Après le 1absolu et créateur parfait, voici le 2 de l’altérité et du reflet, le 3 trinitaire, celui des triades et des dimensions, le 4 stable et des points cardinaux, le 5 de nos sens et de l’étoile, le 6 hexagonal, le 7 de la sacralité, le 8 des auspices et le 9 de la Béatrice de Dante. On suit avec un intérêt grandissant cette progression chiffrée pour constater que les chiffres gouvernent le visuel.
C’est une explication fine et précise des rapports entre notre regard souvent indifférent à cette ordonnance et la façon dont les peintres notamment en ont extrait le sens pour créer une achèvement optique incroyable parfois, à la fois fondé sur la nature et sur l’esprit d’imagination et sur le besoin de lumière. Les Quatre Ages de l’homme de Valentin de Bologne (1626), les 7 têtes de l’Hydre de Lerne et des Mercenaires, le joyeux duo d’Arlequin et Pierrot de Derain (1924), les six Bourgeois de Calais de Rodin (1889), les deux confondantes Dames Cholmondeley (1600-1610), parmi quelques exemples, donnent au rôle du nombre des renvois spectaculaires.

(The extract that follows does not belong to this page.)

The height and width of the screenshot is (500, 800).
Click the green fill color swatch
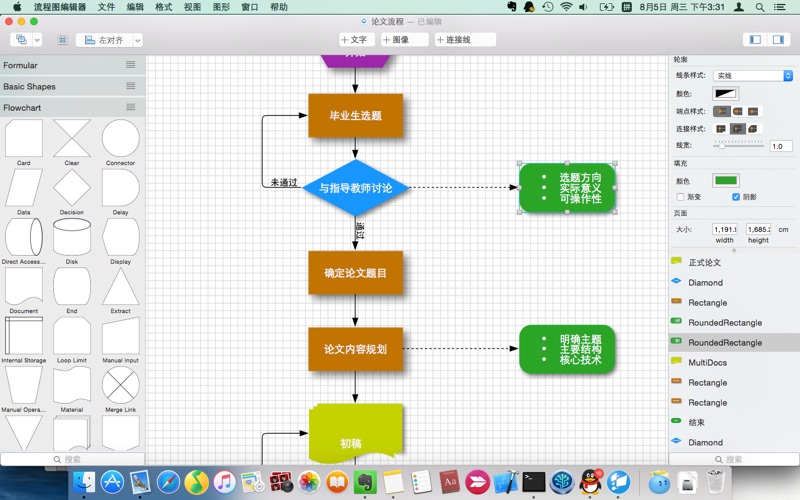point(725,180)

Robert Bared a puisé dans les trésors civilisationnels de l’humanité pour inviter nos attentions à voir comment le nombre est source inépuisable d’art. Il a exploré la diversité de l’intelligence de tous ceux qui au long des siècles ont peint, construit, écrit, fabriqué, ajusté, ce savoir infini qui adapte et innove, relit aussi bien que relie le passé et le présent. Il renvoie les images à des philosophies et des croyances, des désirs et des hommages, des textes et des décorations.
Il va plus loin encore en dépassant cette chaîne de numéros qui est à la base de tout calcul. Il suffit de penser au 12 et le Zodiaque, au 24 des heures de notre journée, aux 40 voleurs d’Ali Baba,  au 999 qui est le chiffre des appels à Scotland Yard, aux 1001 nuits du conte arabe et au 1003 des amours de Don Juan, le fameux mille e tre que Leporello chante avec bonheur. Et il y a beaucoup d’autres propositions insoupçonnées !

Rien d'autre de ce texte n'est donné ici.